Le ministre de la santé a justifié sa présence devant la presse
juste avant les Fêtes, alors que l'initiative «pour une caisse
maladie unique et sociale» sera soumise en votation le 11 mars, par
une nécessité de recentrer le débat.
Les attaques de la gauche cette semaine contre le financement de
la campagne par les assureurs sont «intéressantes mais
secondaires», d'après lui. Il faut d'abord discuter de ce que
propose l'initiative, a-t-il souligné. Et à ses yeux, celle-ci n'a
aucun avantage si ce n'est de permettre aux assurés de se venger
contre les caisses maladie, qui n'ont pas toujours bonne presse. Le
conseiller fédéral a donc pris soin de démonter point par point le
contenu du texte.
Monopole dangereux
La caisse unique supprimera toute concurrence, et donc toute
incitation à l'innovation. Les assurés ne pourront plus changer de
caisse si les prestations ou les primes ne les satisfont plus.
Finies aussi les franchises ainsi que les formes d'assurances
permettant des rabais de primes et des incitations à
économiser.

######

CONSIGNES À SUIVRE:
(A) Énumérez toutes les conséquences de la caisse unique que présente l'article sur l'initiative pour une caisse maladie unique sous l'intertitre « Monopole dangereux ».
(B) Rédigez la suite de l'article sur l'initiative pour une caisse maladie unique, à partir de la dernière phrase de la section texte.

ENREGISTREMENTS FOURNIS:
######

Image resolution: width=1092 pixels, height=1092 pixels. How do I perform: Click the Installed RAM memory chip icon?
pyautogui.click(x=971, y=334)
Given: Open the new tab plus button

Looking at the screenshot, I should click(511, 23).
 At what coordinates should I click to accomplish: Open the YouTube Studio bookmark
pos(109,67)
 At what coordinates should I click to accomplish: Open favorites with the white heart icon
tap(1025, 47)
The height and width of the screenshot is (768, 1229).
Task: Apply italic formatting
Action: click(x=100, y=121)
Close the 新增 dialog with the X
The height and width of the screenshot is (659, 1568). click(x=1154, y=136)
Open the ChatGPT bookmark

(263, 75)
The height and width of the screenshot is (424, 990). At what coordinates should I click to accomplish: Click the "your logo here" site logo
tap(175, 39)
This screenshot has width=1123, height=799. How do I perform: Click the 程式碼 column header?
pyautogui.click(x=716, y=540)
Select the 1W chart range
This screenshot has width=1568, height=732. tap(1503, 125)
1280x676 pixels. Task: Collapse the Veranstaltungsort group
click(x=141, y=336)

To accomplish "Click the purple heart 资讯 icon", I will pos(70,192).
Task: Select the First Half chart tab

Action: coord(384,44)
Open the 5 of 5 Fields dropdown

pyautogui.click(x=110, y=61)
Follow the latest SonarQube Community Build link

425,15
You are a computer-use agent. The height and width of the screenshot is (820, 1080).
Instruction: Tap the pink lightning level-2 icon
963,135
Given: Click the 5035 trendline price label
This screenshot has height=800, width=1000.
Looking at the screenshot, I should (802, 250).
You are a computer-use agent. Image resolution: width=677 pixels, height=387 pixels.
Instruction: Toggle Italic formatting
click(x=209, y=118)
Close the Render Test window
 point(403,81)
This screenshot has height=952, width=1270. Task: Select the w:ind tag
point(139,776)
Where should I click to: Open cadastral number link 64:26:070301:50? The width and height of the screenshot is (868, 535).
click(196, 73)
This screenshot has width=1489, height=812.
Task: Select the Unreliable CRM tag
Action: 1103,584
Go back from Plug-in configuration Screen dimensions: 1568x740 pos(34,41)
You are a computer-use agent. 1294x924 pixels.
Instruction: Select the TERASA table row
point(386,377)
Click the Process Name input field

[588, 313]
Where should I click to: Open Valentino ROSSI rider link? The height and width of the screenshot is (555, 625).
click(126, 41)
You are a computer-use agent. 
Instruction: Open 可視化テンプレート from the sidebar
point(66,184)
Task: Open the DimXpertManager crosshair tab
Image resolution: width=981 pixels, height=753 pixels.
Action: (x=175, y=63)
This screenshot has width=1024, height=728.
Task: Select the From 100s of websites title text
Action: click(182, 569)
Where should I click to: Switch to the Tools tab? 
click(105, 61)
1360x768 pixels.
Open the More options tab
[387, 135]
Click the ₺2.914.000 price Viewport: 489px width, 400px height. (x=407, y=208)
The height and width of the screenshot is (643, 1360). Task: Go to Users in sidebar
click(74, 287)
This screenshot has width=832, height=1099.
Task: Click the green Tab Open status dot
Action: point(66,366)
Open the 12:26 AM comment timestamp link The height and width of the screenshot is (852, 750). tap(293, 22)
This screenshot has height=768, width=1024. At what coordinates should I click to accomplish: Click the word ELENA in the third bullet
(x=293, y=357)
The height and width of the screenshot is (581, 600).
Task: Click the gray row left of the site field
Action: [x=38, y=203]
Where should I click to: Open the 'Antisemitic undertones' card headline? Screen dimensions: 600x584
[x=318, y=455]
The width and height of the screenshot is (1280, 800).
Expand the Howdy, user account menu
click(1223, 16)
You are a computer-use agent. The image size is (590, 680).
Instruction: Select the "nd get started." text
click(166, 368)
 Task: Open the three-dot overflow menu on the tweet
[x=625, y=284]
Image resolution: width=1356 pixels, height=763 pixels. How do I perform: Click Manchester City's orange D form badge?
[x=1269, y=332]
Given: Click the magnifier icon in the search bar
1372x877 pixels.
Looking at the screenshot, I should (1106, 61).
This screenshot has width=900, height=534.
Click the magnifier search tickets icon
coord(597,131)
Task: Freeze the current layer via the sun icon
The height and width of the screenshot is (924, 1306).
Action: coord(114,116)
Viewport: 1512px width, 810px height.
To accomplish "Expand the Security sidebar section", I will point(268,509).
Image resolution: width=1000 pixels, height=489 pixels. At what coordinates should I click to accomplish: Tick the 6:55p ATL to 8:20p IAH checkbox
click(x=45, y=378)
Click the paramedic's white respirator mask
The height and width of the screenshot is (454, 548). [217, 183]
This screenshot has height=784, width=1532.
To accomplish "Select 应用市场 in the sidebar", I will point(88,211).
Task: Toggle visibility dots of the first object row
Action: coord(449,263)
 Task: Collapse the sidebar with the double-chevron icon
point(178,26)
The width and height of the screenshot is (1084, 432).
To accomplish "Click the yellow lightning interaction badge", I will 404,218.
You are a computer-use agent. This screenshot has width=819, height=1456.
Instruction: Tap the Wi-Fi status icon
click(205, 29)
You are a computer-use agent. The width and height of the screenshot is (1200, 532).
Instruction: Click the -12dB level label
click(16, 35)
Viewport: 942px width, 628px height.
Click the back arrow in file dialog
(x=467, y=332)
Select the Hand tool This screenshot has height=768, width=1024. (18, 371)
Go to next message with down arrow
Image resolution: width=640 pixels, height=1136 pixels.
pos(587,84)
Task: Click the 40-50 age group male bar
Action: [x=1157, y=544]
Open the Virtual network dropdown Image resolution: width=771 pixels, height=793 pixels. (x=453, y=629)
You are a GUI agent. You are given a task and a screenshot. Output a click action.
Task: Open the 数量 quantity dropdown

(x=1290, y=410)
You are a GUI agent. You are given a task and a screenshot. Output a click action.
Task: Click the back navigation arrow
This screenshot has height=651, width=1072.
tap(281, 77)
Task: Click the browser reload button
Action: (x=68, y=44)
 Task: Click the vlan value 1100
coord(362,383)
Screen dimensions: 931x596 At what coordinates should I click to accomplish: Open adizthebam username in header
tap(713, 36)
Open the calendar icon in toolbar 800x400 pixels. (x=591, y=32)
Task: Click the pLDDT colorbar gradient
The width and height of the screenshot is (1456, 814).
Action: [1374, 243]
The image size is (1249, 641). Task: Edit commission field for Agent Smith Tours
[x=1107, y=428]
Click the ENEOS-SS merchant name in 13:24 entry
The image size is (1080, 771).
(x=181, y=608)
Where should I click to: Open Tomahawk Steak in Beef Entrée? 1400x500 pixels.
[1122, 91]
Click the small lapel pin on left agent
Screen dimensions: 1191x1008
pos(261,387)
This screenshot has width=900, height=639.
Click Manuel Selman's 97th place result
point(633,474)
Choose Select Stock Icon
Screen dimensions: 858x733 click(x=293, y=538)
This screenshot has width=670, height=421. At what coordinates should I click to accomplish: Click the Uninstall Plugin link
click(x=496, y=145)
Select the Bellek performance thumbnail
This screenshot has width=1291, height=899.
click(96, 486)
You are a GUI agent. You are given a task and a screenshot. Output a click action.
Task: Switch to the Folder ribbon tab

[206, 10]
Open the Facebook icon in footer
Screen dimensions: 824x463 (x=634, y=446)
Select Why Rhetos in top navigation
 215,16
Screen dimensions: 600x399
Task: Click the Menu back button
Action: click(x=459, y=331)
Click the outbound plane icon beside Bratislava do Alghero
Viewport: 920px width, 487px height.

######

RÉPONSES FOURNIES:
(A)
- La suppression de toute concurrence
- La suppression de toute incitation à l'innovation
- L'impossibilité pour les assurés de changer de caisse si les prestations ou les primes ne les satisfont plus
- La fin des franchises
- La fin des formes d'assurances permettant des rabais de primes et des incitations à économiser

(B)
En lieu et place, ce seront des primes identiques de Romanshorn à
Genève et de Chiasso à Bâle. Et l'on s'acheminera vers une
harmonisation vers le haut, selon Pascal Couchepin. Aucune
réduction des coûts n'est garantie en contre-partie. Si Migros,
Coop et Denner fusionnaient, les prix des aliments ne baisseraient
pas pour autant, a souligné le ministre à titre d'exemple. Les
frais administratifs (5,4% des dépenses en 2005) ne diminueront en
outre pas forcément.
Structure inadaptée
Et la direction tripartite de la caisse unique postulée par
l'initiative n'améliorera pas les choses. "Quel intérêt auraient
ces nouveaux gérants à être innovatifs et à réduire les coûts?"
s'est interrogé le conseiller fédéral.
Prestataires de soins et pouvoirs publics ne se battront pas pour
une baisse de primes. Quant aux représentants des assurés, Pascal
Couchepin doute de leur légitimité démocratique. D'une manière
générale, la structure administrative lourde de la caisse unique
empêchera toute décision rapide.
Nouvel impôt
Le chef du Département fédéral de l'intérieur s'en est aussi
pris au nouvel impôt que représenteraient des primes fixées selon
le revenu et la fortune. La classe moyenne en fera les frais. Il y
aura en effet un plafond, selon le ministre. Car «avec des primes à
30 millions de francs, je doute qu'il y ait beaucoup de Johnny
Halliday qui viennent à Gstaad».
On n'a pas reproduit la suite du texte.